Patel was clearly afforded a "reasonable opportunity to be present." He and his first attorney received notice of the hearing the month before the scheduled date. His second attorney became apprised of the hearing date no later than a week before the hearing, on July 11, when he submitted a request for continuance. Further, the notice contained clear warnings of the consequences to Patel for failing to appear, including the possibility of an in absentia hearing as well as an order of deportation being entered.
Patel's failure to appear may be excused if he demonstrates "reasonable cause" for his absence. In his appeal to the Board, however, Patel offered no reason for not appearing, and in his appeal to this court, he elaborates that he did not attend the hearing at the advice of his attorney.

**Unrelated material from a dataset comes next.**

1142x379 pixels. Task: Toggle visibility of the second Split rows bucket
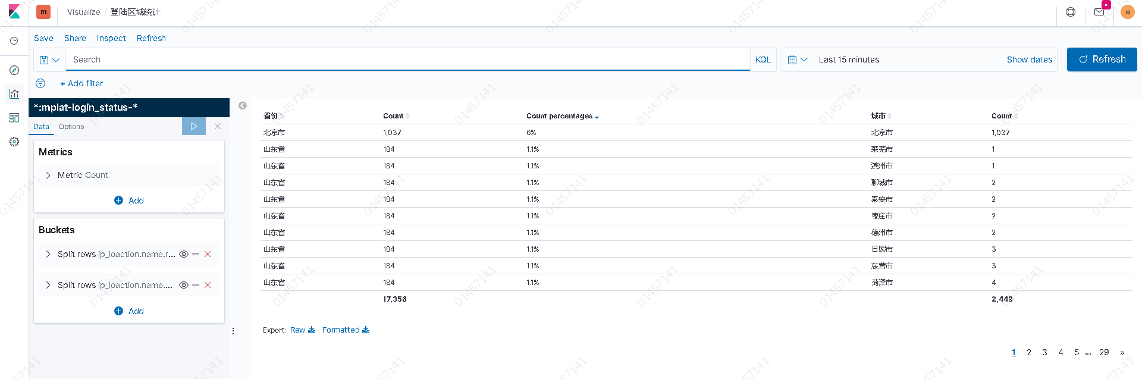[184, 285]
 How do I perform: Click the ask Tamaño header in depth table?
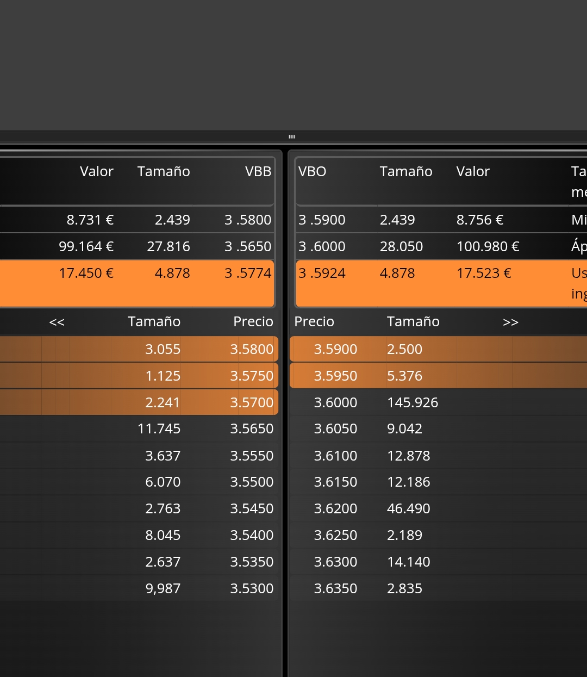click(413, 321)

Patel's counsel contends that he failed to appear because he had expected that his motion for continuance would be granted. As the Board correctly noted, the mere submission of a motion for continuance does not relieve an alien or his counsel of the obligation to appear for a noticed hearing. Until the motion was granted, Patel was required to attend the hearing. Further, Patel's attorney was notified the morning of the hearing that his motion for continuance had been denied, but made no effort to be present himself or ensure Patel's appearance. Under these circumstances, we agree with the Board's conclusion that no reasonable cause was shown for the failure to appear.
The second prong of Patel's due process contention concerns the refusal by the immigration judge to grant a continuance. The grant of a continuance rests in the sound discretion of the immigration judge, who may grant an adjournment of a deportation hearing only for "good cause." 8 C.F.R. Sec. 242.13; Olvera v. INS, 504 F.2d 1372, 1374 (5th Cir.1974). In his motion, Patel's second attorney gave as his reasons for seeking a continuance, a conflicting engagement and a need to prepare. The attorney, however, presented no evidence to the immigration judge or the Board to support his contention of a "conflicting engagement." In fact, by his own admission, he was in his office on the afternoon of the hearing. With regard to "need to prepare," the immigration judge and the Board carefully considered the attorney's experience (a Board certified specialist) and the lack of complexity of the case and appropriately concluded that a week's preparation was adequate time. See Olvera, 504 F.2d at 1374.
Further, to sustain a due process challenge to a deportation proceeding, an alien must show substantial prejudice. Ka Fung Chan v. INS, 634 F.2d 248, 258 (5th Cir.1981). Patel has not challenged the finding of deportability nor has he established or even alleged eligibility for discretionary relief. Consequently, Patel has failed to show prejudice. Patel's remedy, if he has evidence why he should not be deported, is to file a motion to reopen before the Board. 8 C.F.R. Sec. 103.5. The factual record here and the applicable law fully support the Board's finding that the immigration judge's decision both as to denying the motion for continuance and proceeding in absentia was appropriate.
For the foregoing reasons, the decision of the Board of Immigration Appeals is AFFIRMED.